Hacía meses que quería leerlo, pero decidí esperar a que llegara el original. No llegó. Después fui a la biblioteca a buscarlo, pero entre las buenas críticas y la pequeña repercusión que tuvo en algunos medios de comunicación, siempre estaba prestado. Además, en estos dos últimos meses el blog, palabra que casi estaba escrita en mi apellido, no ha hecho más que quitarme tiempo.
Ser de Trieste como Stuparich y querer ser escritor debe ser como ser hijo de McEnroe y querer ser tenista de saque y volea. Duro, reservado a los auténticos valores. Magris, en el posfacio al volumen, explica la vocación de Stuparich como parte de un compromiso intelectual global, dignamente heredado y vivido con entrega y frutos considerables en distintas direcciones, no todas estrictamente literarias. Según él, Stuparich representa la corriente luminosa de la literatura triestina, el lado amable, que no quiere en absoluto decir fácil, de aquel universo. Para decirlo en pocas palabras, el intento de construir una obra sobre la verdad del hombre, concebido como un ser que aún puede ser virtuoso.
La isla cuenta el encuentro de un padre, enfermo muy avanzado de cáncer, con su hijo. El padre convoca al hijo para que pase con él unos días en la isla que le vio nacer -no recuerdo si aparecen los nombres de pila de los personajes centrales, pero, en cualquier caso, resulta evidente que hay una voluntad de esencialidad en la descripción de las relaciones paternofiliales, un intento de que la narración sea un exemplum no moralizante sobre ellas. Los dos están bien avenidos, con esa extraña mezcla de afinidad electiva y consanguinidad que nunca aparece en las películas de Eastwood. La certeza sobre la próxima muerte del padre crea, sin embargo, en el hijo una distancia con respecto a él que no sabe cómo gestionar. Querría ayudarle a llevar el peso, peso le ha escondido la gravedad del mal y la narración no da pistas claras sobre el grado de conocimiento que el padre tiene de su enfermedad. En cualquier caso, parece una personalidad que cobra vida haciéndose ligera para los demás, más dotada para dar que para recibir ayuda. La muerte, vista en el espejo del padre se convierte en un memento trágico para el hijo, que es el siguiente en la cola, aunque quede mucho espacio aún entre él y la caja. Y todo ello, sentido de forma turbia, delirante, porque aún busca ser un ente autónomo. Solo al final del libro, cuando los dos se alejen de la isla, tras un brusco empeoramiento, comprenderá lo que pierde: “El hijo vio empequeñecerse la isla, desvanecerse en el horizonte bajo el inmenso resplandor del mar. Fue aquel el primer momento en el que tuvo la conciencia precisa y simple de lo que perdía al perder a su padre”. Hasta entonces la preocupación y el sufrimiento hacia su progenitor eran los de un ser en parte indiferenciado con respecto a él, un hijo condenado a serlo ante tan hermoso padre.
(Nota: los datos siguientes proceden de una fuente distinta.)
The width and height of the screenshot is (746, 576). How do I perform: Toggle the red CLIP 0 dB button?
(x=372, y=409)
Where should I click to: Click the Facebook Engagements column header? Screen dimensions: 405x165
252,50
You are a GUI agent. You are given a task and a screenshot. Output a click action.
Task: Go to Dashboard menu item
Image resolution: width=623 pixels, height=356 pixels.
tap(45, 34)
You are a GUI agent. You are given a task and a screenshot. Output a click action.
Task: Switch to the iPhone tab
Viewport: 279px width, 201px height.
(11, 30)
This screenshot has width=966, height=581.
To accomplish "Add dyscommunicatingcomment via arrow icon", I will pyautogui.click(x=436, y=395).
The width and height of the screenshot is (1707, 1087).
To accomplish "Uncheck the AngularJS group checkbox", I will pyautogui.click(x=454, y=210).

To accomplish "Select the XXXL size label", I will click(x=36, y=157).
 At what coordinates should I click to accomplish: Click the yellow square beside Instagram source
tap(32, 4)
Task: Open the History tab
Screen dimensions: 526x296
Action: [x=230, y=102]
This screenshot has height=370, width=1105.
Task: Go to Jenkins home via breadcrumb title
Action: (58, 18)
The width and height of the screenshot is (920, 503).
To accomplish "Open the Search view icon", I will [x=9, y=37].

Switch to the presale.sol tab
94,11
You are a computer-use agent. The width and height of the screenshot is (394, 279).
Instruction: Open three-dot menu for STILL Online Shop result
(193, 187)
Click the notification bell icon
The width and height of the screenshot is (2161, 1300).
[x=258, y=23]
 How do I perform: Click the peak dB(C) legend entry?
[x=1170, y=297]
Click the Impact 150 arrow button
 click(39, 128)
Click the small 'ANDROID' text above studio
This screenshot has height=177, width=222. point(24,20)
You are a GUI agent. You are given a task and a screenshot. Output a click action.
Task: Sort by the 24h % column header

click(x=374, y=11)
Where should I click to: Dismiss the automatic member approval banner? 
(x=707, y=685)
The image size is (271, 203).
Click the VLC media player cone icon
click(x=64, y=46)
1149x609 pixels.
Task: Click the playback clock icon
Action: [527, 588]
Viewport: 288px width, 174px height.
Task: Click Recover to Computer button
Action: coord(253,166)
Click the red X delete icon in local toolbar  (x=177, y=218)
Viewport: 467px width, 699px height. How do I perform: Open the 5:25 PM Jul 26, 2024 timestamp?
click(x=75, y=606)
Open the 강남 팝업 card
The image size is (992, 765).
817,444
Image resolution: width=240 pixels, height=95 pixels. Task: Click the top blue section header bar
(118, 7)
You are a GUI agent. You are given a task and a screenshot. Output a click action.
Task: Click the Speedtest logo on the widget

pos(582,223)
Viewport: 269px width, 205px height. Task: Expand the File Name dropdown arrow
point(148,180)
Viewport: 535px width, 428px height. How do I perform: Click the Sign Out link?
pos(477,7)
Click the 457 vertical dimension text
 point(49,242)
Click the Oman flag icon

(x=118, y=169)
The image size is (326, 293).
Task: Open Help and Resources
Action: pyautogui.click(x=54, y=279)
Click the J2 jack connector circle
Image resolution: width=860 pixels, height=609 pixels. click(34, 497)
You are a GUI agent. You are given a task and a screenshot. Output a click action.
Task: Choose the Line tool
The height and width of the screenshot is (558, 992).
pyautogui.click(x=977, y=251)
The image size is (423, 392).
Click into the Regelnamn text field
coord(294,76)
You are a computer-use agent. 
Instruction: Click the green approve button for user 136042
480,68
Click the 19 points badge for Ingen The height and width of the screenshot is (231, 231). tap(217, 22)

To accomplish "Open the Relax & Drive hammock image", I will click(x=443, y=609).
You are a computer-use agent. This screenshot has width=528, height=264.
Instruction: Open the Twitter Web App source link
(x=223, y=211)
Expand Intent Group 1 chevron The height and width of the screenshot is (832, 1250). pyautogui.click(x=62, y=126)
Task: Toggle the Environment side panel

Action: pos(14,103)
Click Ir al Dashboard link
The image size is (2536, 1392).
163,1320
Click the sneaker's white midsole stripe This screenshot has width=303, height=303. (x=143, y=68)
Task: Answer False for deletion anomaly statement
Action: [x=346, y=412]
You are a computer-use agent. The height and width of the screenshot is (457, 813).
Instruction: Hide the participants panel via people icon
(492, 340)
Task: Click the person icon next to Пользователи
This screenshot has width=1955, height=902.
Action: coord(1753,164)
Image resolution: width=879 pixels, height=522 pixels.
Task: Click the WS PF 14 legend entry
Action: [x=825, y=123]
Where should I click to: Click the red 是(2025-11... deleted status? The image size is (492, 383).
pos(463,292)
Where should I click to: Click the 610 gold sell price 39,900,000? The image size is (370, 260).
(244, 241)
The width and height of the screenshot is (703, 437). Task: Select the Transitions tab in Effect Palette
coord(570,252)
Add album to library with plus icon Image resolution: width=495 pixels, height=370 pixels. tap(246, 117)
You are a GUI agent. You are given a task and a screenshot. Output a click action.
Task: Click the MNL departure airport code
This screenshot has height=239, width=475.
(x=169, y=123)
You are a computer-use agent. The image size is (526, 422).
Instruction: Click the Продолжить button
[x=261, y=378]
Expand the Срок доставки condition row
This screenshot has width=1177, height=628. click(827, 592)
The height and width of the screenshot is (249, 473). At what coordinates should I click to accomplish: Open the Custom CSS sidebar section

La historia está muy bien escrita, lo que ocurre tiene dimensión trágica de altos vuelos, en parte por la habilidad en la descripción del paisaje, contrapunto a la desazón del hijo y al cáncer del padre. Por poner un pero, diría que alguna redundancia, para mí , sobra. Sin embargo, se tiene la impresión de estar ante un mar y un campo tan hermosos como indiferentes hacia el sufrimiento, que sirven de escenario sumisamente vivo, dando profundidad a esta breve anécdota, unos días nada más (97 páginas), que es ejemplo de capacidad técnica y reflejo de la verdad tristemente luminosa, esa que a veces solo el arte sabe darnos, esa a la que aspiran los clásicos positivos.